Плеснув в медный таз воды из кувшина, хорошенько умылась. Тёрла щёки, пока они не покраснели, отражая всю степень моего гнева. Нет, ну разве так можно?! Разливался соловьём, что всё теперь будет по-другому, а как получил желаемое, так сразу до свидания.
Сама понимаешь, детка, турниры, дела государства.
Вздрогнув, обхватила плечи руками и задалась вопросом: а что теперь будет по-другому? Что он там говорил? Что не станет возвращать меня на Землю? Так, может, в наказание за побег на всю жизнь посадит в клетку, как какую-нибудь канарейку?
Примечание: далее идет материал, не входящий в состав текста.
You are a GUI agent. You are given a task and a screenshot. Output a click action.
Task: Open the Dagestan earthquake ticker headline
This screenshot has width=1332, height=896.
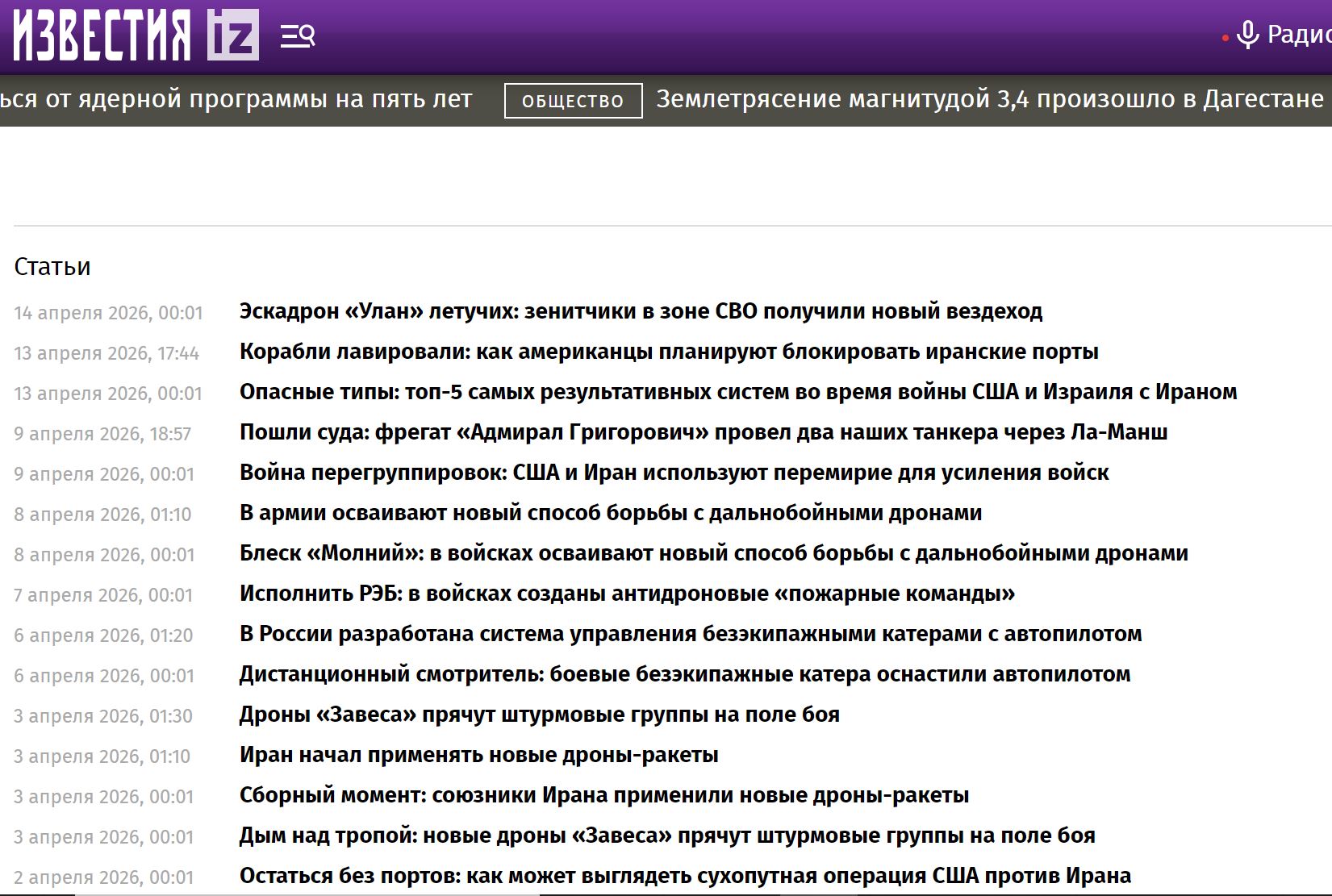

Которая будет нести ему золотые яйца – рожать дракончиков и время от времени, когда потребуется, светить физиономией на всяких средневековых приёмах.
Без сил опустившись в кресло, приставленное к туалетному столику, машинально схватилась за щётку, чтобы расчесать спутавшись после сна и во время… (вот даже не вспоминай, Аня, об этом!) волосы.
Кажется, сегодня в этих стенах мне объявили шах. И надо будет очень постараться, чтобы за ним не последовал сокрушительный мат.